レコーディングは、1984年9月から11月までKRSスタジオおよびキティ伊豆スタジオにて行われた。先行シングルとしてリリースされた「恋の予感」が収録されており、同曲はオリコンチャートで最高位3位を獲得、43.6万枚を売り上げ「ワインレッドの心」に次ぐヒット曲となった[1]。
オリコンチャートでは最高位3位を記録、さらに1985年度の年間では3位を獲得した。
背景編集
1983年11月25日にリリースされたシングル「ワインレッドの心」は1984年3月にオリコンチャートにて1位を獲得し、同曲はサントリー「赤玉パンチ」のコマーシャルソングとしても使用されるなど注目度が一気に高まり、71.4万枚を売り上げる大ヒット曲となった[2]。その後の5月1日にリリースされたセカンドアルバム『安全地帯II』ではファーストアルバムにて作詞を手掛けた松尾由紀夫に代わり松井五郎を起用し、都会の恋愛を想起させる歌詞と玉置による歌謡曲を意識した曲とで構成された。同アルバムはオリコンチャートにて最高位2位を獲得し、売り上げ枚数は54.5万枚とヒット作品となった。

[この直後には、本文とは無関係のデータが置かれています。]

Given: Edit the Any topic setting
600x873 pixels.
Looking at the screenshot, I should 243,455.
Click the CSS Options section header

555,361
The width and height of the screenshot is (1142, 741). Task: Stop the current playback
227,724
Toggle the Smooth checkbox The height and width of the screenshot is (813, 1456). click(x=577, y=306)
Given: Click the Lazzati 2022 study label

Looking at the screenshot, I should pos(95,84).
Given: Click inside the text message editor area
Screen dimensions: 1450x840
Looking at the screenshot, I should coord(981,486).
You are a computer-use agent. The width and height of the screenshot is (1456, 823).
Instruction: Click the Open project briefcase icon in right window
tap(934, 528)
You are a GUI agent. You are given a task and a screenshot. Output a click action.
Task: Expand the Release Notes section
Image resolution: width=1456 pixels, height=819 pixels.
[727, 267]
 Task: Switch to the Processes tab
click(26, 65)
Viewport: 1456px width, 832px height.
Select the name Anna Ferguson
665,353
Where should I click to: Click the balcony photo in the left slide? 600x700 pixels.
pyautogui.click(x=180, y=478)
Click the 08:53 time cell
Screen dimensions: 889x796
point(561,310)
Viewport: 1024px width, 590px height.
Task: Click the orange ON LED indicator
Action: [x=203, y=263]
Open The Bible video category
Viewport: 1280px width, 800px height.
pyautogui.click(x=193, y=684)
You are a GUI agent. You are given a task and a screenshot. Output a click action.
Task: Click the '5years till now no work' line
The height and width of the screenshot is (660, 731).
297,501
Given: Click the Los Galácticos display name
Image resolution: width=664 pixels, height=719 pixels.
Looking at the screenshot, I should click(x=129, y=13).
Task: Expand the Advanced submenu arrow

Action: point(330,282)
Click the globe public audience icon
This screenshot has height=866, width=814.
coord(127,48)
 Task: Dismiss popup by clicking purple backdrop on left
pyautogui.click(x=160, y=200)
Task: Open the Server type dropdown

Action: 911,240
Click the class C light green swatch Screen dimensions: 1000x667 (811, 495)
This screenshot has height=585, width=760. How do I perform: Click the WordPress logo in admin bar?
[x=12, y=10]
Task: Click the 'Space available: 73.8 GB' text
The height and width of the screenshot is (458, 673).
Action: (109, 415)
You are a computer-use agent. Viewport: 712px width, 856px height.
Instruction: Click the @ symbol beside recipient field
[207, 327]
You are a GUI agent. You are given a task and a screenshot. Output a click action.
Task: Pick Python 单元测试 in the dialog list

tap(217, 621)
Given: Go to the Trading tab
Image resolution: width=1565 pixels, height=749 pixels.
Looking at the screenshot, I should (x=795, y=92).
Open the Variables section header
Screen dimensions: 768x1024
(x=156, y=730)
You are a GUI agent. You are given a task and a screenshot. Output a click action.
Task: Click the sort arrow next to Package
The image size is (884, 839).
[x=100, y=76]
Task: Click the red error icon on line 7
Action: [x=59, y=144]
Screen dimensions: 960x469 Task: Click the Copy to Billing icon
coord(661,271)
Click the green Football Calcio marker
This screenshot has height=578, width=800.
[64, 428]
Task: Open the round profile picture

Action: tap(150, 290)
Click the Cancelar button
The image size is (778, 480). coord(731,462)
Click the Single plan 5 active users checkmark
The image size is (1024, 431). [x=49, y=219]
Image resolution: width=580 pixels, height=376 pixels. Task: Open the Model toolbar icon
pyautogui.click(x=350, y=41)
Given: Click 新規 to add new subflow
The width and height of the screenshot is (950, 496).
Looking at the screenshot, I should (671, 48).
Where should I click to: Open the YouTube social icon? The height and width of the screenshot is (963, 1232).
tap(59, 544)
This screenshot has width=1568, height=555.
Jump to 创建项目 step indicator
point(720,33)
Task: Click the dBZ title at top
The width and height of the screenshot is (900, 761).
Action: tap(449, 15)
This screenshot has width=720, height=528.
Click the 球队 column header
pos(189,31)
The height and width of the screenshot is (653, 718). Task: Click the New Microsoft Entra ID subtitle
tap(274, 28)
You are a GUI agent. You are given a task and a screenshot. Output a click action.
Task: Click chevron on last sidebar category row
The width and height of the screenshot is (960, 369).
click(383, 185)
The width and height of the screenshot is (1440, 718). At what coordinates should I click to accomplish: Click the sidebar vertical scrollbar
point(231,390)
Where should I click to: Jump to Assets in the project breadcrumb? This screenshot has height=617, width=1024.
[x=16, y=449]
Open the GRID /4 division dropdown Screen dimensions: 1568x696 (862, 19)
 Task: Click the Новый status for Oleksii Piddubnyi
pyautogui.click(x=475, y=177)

これらのヒットによりメンバーの境遇は激変し、ライブハウスに大量の聴衆が来るようになり、1日で2ステージを行う事もあった[3]。また、路上においてもパチンコ店においても「ワインレッドの心」がどこかで聴こえてくる状況であったという[3]。これまではライブハウスを中心にライブ活動を行っていた安全地帯であったが、1984年4月18日、19日のshibuya eggmanでのライブを最後にライブハウスでの公演は終了となり、8月には渋谷公会堂にて初のホール・コンサートを敢行、その後ライブ活動の場は主にホールへと移行していった[4]。
録音、制作編集
レコーディングは1984年9月から11月までKRSスタジオおよびキティ伊豆スタジオにて行われた。前作がレコーディングに9ヶ月間を要したのに対して、本作は2ヶ月間でレコーディングを完了している。プロデューサーは前作に引き続き星勝と金子章平が担当している。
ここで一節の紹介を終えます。